Hairscience Projects / Aiming for autophagy in hair physiology
Autophagy research gained worldwide attention in 2016, with the Nobel Prize in Physiology or Medicine awarded to Yoshinori Ohsumi for the discovery of the molecular principles that regulate autophagy, a crucial process of self-degradation and recycling of cell organelles which occurs in all cells of our body and is particularly important in rapid proliferation and in stressed cells.

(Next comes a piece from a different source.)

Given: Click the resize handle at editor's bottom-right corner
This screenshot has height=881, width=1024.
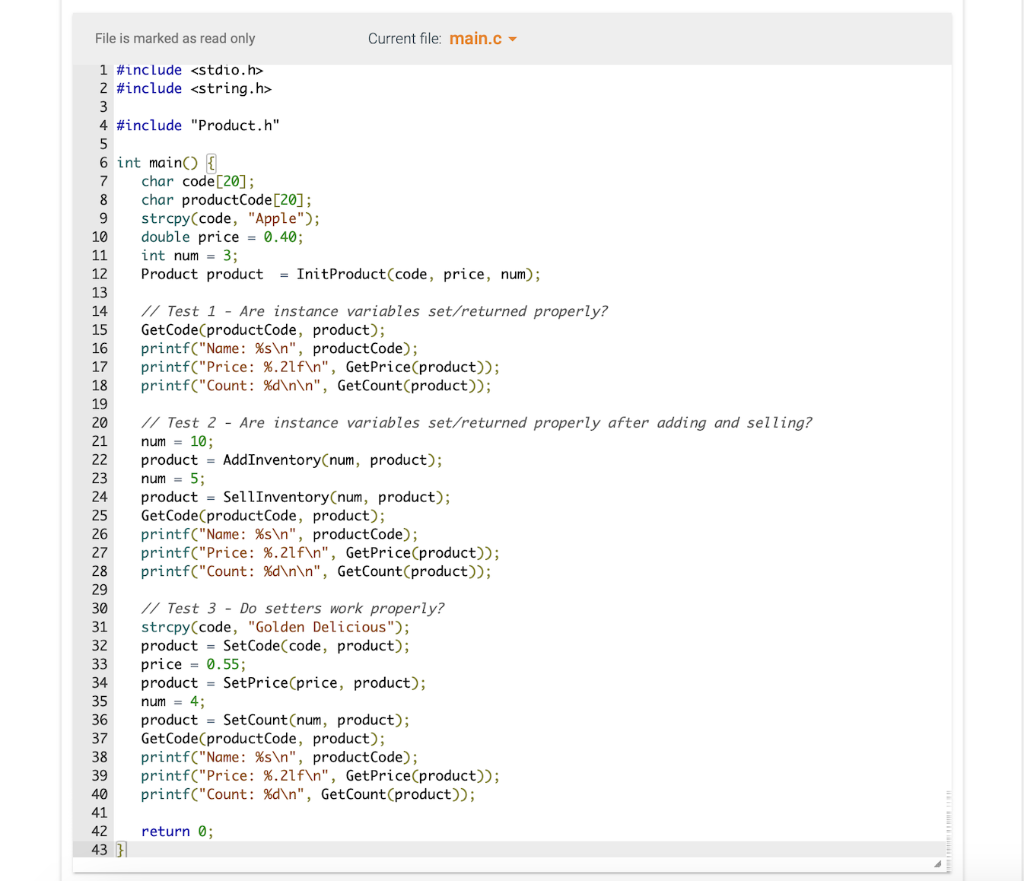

Autophagy plays a vital role in maintaining cell and tissue functions and is important as a source of energy, especially during stress and adaptive responses. Since the hair follicle is a highly proliferating mini organ, which not only consumes a lot of energy but also lasts for a long time (years), the pre-clinical research backed by Giuliani has therefore considered the intriguing hypothesis that autophagy could be needed to support hair follicles of the scalp during the anagen phase. Indeed, this line of research quickly demonstrated that autophagy is truly at its peak in human scalp hair follicles during the anagen phase and abruptly decreases during the catagen phase.
Furthermore, if the ability of the hair follicle to undergo autophagy is reduced by silencing a key gene necessary for this process, the hair follicle leaves the anagen phase and regresses, i.e. it goes back into the catagen state.

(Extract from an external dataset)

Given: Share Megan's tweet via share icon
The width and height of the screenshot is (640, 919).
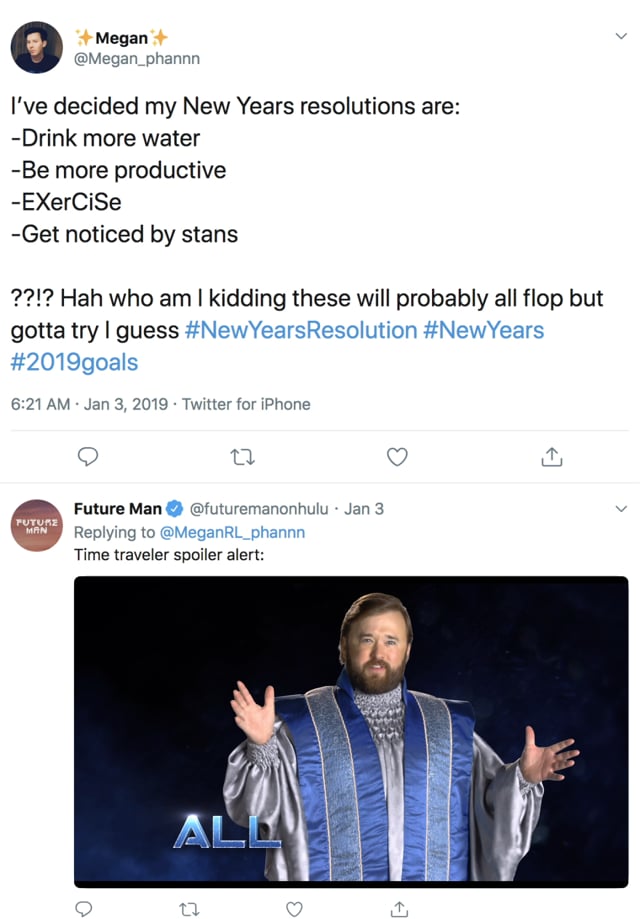Looking at the screenshot, I should (x=552, y=456).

This means that sufficient autophagy is required for the human hair follicle to grow optimally.
Finally, this cutting-edge R&D strategy in human hair research has shown how nutritional supplements containing spermidine can effectively regulate intra-follicular autophagy and thus promote hair growth by prolonging the anagen phase.
This is an elegant way of moving Giuliani’s innovative, dedicated R&D strategy towards translational hair research, with a focus on developing truly innovative, effective and well-tolerated products that stimulate hair growth, heading back to where it all began: the development of spermidine. A nutritional supplement that promotes hair growth.
Staying true to this highly successful tradition of research, Giuliani continues its quest for other nutraceuticals and cosmeceuticals that stimulate autophagy and therefore hair growth.